Já não há heróis como King

31 Ago

Paradigma. A palavra da moda e que não sai de moda em ciências sociais, da sociologia à comunicação, passando pela filosofia e outras sofias. Vem isto a propósito de outra palavra do momento, lançada já não se sabe bem por quem e recuperada dos tempos bafientos de Salazar: o assistencialismo. Vem isto a propósito do novo programa “Plano de Emergência Social” do ministro Pedro Mota Soares, que até já li no Facebook ser “o melhor ministro da Segurança Social que Portugal já teve” (e viva a estreiteza de vistas e de perspectiva histórica).

Os críticos da coligação, que são cada vez mais, acusam a ideia do ministro, uma das pedras de toque propaladas pelo então candidato Fernando Nobre antes da campanha eleitoral, de cheirar a mofo e de ser uma caridadezinha cristã para com os pobrezinhos deste país. E por falar na Igreja, o padre Vítor Melícias, o tal que tem uma pensão de mais de sete mil euros, veio logo dizer: “Não podemos dar restos aos pobres; os restos dos medicamentos, por exemplo”.

A verdade é que algo tem que ser feito. O país está em desequilíbrio gritante, há muitos anos, e continuam a ser os mais pobres a pagar a balança que pende apenas para um lado. São de novo esses que vão sofrer mais com o aumento do gás, da electricidade, dos transportes, da água quando for privatizada, dos correios quando seguirem o mesmo caminho (começando pelo IVA que agora vai passar a ser cobrado). Tal como na Idade Média, em que o objectivo era manter os escravos vivos, com força para trabalhar, e apenas e só isso.

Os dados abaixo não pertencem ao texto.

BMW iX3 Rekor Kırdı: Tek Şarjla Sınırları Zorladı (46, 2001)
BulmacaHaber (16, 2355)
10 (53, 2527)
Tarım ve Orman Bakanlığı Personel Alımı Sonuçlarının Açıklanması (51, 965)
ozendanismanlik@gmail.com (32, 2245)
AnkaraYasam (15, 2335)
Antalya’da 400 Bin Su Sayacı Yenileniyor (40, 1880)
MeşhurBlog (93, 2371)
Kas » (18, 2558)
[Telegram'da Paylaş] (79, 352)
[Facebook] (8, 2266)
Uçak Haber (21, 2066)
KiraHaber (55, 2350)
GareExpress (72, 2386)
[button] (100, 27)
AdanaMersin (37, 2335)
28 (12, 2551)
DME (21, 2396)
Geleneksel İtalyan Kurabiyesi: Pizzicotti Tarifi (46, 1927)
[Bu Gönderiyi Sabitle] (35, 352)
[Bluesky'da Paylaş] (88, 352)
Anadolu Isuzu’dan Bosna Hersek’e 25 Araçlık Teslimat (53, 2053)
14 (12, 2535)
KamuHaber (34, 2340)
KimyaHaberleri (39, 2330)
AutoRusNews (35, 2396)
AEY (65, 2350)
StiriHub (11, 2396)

O tão chamado ataque à classe média, que a coloca em perigo de extinção, prende-se com uma determinada pose e estilo de vida que passa por ter LCD’s, férias no Brasil, Blackberry’s e BMW’s. A esses, que agora se queixam de dificuldades, não me parece que seja devida qualquer compreensão ou razão.

Este estilo novo-rico está também nas mentalidades. Parece que agora o governo decidiu que todos os exames médicos passam a existir apenas em formato informático. Sim senhor, muito bem, excelente ideia, somos os maiores e mais uma vez lideramos o mundo na inovação. Agora gostava de ver como explicar a tantos e tantos velhotes perdidos nas aldeias de Portugal, e mesmo em aldeias paradas no tempo no centro de Lisboa ou Porto, gostava de ver explicado a esses cidadãos que de repente já não podem ver o estado da sua saúde, simplesmente porque uns senhores sentados à secretária, nados e criados no mundos das novas tecnologias, decidiram que sim. Que vamos poupar dinheiro? Vamos sim. Que vamos desrespeitar muitos cidadãos? Vamos sim senhor.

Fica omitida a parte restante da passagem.